■ **TASK DESCRIPTION**: Reproduce the items below with "Brands A-Z" switched to "Brand Index", leaving everything else unchanged.

Records in a dataset
--------------------
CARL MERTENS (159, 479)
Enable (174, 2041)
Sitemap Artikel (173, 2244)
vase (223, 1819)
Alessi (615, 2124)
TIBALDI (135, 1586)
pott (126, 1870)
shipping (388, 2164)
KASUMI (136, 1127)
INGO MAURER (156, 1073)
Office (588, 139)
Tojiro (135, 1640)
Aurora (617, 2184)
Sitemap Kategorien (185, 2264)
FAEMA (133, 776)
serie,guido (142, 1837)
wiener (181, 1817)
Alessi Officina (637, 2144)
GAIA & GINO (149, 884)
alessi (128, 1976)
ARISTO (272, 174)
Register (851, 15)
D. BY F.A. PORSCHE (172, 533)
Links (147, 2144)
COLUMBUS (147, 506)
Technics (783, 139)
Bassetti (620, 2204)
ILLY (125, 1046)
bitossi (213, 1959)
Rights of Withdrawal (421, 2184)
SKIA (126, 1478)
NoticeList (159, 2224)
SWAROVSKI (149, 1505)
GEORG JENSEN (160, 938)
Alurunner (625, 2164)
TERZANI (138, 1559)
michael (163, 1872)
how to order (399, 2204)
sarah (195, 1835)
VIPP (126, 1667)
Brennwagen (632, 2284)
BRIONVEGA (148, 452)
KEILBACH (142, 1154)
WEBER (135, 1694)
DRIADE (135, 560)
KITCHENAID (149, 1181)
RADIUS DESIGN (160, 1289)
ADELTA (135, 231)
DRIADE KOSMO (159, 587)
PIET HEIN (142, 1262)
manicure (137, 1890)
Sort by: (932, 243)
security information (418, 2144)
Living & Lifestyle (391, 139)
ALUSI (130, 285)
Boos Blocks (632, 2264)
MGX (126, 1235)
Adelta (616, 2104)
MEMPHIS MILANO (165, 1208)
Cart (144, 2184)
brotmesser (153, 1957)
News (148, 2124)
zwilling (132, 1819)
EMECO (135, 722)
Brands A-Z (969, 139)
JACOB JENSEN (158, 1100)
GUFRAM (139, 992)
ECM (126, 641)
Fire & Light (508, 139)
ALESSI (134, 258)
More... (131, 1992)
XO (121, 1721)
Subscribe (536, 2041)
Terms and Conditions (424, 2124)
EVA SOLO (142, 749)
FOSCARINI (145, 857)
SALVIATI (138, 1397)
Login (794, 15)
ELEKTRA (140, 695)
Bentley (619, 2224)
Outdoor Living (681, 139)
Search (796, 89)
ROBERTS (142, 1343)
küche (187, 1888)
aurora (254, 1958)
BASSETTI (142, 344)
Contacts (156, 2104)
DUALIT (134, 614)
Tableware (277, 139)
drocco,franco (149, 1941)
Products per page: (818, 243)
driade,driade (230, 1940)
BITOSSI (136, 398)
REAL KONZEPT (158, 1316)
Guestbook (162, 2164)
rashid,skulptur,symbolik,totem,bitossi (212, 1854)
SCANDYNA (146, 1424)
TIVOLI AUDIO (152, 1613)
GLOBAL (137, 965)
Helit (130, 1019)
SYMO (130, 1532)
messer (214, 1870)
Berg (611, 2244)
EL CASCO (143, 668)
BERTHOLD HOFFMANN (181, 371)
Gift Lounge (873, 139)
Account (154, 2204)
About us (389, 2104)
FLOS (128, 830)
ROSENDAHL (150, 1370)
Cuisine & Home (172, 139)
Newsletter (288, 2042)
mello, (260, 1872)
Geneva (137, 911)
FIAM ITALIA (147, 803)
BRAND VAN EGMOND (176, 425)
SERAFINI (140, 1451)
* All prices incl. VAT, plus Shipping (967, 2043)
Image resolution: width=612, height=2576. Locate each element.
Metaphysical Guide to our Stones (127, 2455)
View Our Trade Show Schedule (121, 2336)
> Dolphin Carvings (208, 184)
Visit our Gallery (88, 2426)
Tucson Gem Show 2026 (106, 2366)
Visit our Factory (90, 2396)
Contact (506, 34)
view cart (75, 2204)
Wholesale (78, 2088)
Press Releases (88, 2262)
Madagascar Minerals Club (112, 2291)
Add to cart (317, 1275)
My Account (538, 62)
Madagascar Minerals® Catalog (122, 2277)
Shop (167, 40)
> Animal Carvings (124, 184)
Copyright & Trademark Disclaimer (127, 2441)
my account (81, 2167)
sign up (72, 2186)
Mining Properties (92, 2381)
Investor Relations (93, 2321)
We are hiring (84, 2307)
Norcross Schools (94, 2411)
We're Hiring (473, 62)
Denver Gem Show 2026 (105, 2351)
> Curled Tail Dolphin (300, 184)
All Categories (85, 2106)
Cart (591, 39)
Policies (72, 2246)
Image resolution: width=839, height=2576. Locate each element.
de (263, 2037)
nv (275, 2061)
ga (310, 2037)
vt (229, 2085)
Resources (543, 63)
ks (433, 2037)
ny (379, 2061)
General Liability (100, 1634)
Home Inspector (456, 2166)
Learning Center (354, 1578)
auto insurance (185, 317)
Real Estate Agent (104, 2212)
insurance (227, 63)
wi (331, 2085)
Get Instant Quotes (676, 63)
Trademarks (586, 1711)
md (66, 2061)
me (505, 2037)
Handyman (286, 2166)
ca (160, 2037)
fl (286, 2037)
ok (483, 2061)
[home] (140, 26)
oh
--------------------
■ **SOLVED EXERCISE**:
CARL MERTENS (159, 479)
Enable (174, 2041)
Sitemap Artikel (173, 2244)
vase (223, 1819)
Alessi (615, 2124)
TIBALDI (135, 1586)
pott (126, 1870)
shipping (388, 2164)
KASUMI (136, 1127)
INGO MAURER (156, 1073)
Office (588, 139)
Tojiro (135, 1640)
Aurora (617, 2184)
Sitemap Kategorien (185, 2264)
FAEMA (133, 776)
serie,guido (142, 1837)
wiener (181, 1817)
Alessi Officina (637, 2144)
GAIA & GINO (149, 884)
alessi (128, 1976)
ARISTO (272, 174)
Register (851, 15)
D. BY F.A. PORSCHE (172, 533)
Links (147, 2144)
COLUMBUS (147, 506)
Technics (783, 139)
Bassetti (620, 2204)
ILLY (125, 1046)
bitossi (213, 1959)
Rights of Withdrawal (421, 2184)
SKIA (126, 1478)
NoticeList (159, 2224)
SWAROVSKI (149, 1505)
GEORG JENSEN (160, 938)
Alurunner (625, 2164)
TERZANI (138, 1559)
michael (163, 1872)
how to order (399, 2204)
sarah (195, 1835)
VIPP (126, 1667)
Brennwagen (632, 2284)
BRIONVEGA (148, 452)
KEILBACH (142, 1154)
WEBER (135, 1694)
DRIADE (135, 560)
KITCHENAID (149, 1181)
RADIUS DESIGN (160, 1289)
ADELTA (135, 231)
DRIADE KOSMO (159, 587)
PIET HEIN (142, 1262)
manicure (137, 1890)
Sort by: (932, 243)
security information (418, 2144)
Living & Lifestyle (391, 139)
ALUSI (130, 285)
Boos Blocks (632, 2264)
MGX (126, 1235)
Adelta (616, 2104)
MEMPHIS MILANO (165, 1208)
Cart (144, 2184)
brotmesser (153, 1957)
News (148, 2124)
zwilling (132, 1819)
EMECO (135, 722)
Brand Index (969, 139)
JACOB JENSEN (158, 1100)
GUFRAM (139, 992)
ECM (126, 641)
Fire & Light (508, 139)
ALESSI (134, 258)
More... (131, 1992)
XO (121, 1721)
Subscribe (536, 2041)
Terms and Conditions (424, 2124)
EVA SOLO (142, 749)
FOSCARINI (145, 857)
SALVIATI (138, 1397)
Login (794, 15)
ELEKTRA (140, 695)
Bentley (619, 2224)
Outdoor Living (681, 139)
Search (796, 89)
ROBERTS (142, 1343)
küche (187, 1888)
aurora (254, 1958)
BASSETTI (142, 344)
Contacts (156, 2104)
DUALIT (134, 614)
Tableware (277, 139)
drocco,franco (149, 1941)
Products per page: (818, 243)
driade,driade (230, 1940)
BITOSSI (136, 398)
REAL KONZEPT (158, 1316)
Guestbook (162, 2164)
rashid,skulptur,symbolik,totem,bitossi (212, 1854)
SCANDYNA (146, 1424)
TIVOLI AUDIO (152, 1613)
GLOBAL (137, 965)
Helit (130, 1019)
SYMO (130, 1532)
messer (214, 1870)
Berg (611, 2244)
EL CASCO (143, 668)
BERTHOLD HOFFMANN (181, 371)
Gift Lounge (873, 139)
Account (154, 2204)
About us (389, 2104)
FLOS (128, 830)
ROSENDAHL (150, 1370)
Cuisine & Home (172, 139)
Newsletter (288, 2042)
mello, (260, 1872)
Geneva (137, 911)
FIAM ITALIA (147, 803)
BRAND VAN EGMOND (176, 425)
SERAFINI (140, 1451)
* All prices incl. VAT, plus Shipping (967, 2043)
Image resolution: width=612, height=2576. Locate each element.
Metaphysical Guide to our Stones (127, 2455)
View Our Trade Show Schedule (121, 2336)
> Dolphin Carvings (208, 184)
Visit our Gallery (88, 2426)
Tucson Gem Show 2026 (106, 2366)
Visit our Factory (90, 2396)
Contact (506, 34)
view cart (75, 2204)
Wholesale (78, 2088)
Press Releases (88, 2262)
Madagascar Minerals Club (112, 2291)
Add to cart (317, 1275)
My Account (538, 62)
Madagascar Minerals® Catalog (122, 2277)
Shop (167, 40)
> Animal Carvings (124, 184)
Copyright & Trademark Disclaimer (127, 2441)
my account (81, 2167)
sign up (72, 2186)
Mining Properties (92, 2381)
Investor Relations (93, 2321)
We are hiring (84, 2307)
Norcross Schools (94, 2411)
We're Hiring (473, 62)
Denver Gem Show 2026 (105, 2351)
> Curled Tail Dolphin (300, 184)
All Categories (85, 2106)
Cart (591, 39)
Policies (72, 2246)
Image resolution: width=839, height=2576. Locate each element.
de (263, 2037)
nv (275, 2061)
ga (310, 2037)
vt (229, 2085)
Resources (543, 63)
ks (433, 2037)
ny (379, 2061)
General Liability (100, 1634)
Home Inspector (456, 2166)
Learning Center (354, 1578)
auto insurance (185, 317)
Real Estate Agent (104, 2212)
insurance (227, 63)
wi (331, 2085)
Get Instant Quotes (676, 63)
Trademarks (586, 1711)
md (66, 2061)
me (505, 2037)
Handyman (286, 2166)
ca (160, 2037)
fl (286, 2037)
ok (483, 2061)
[home] (140, 26)
oh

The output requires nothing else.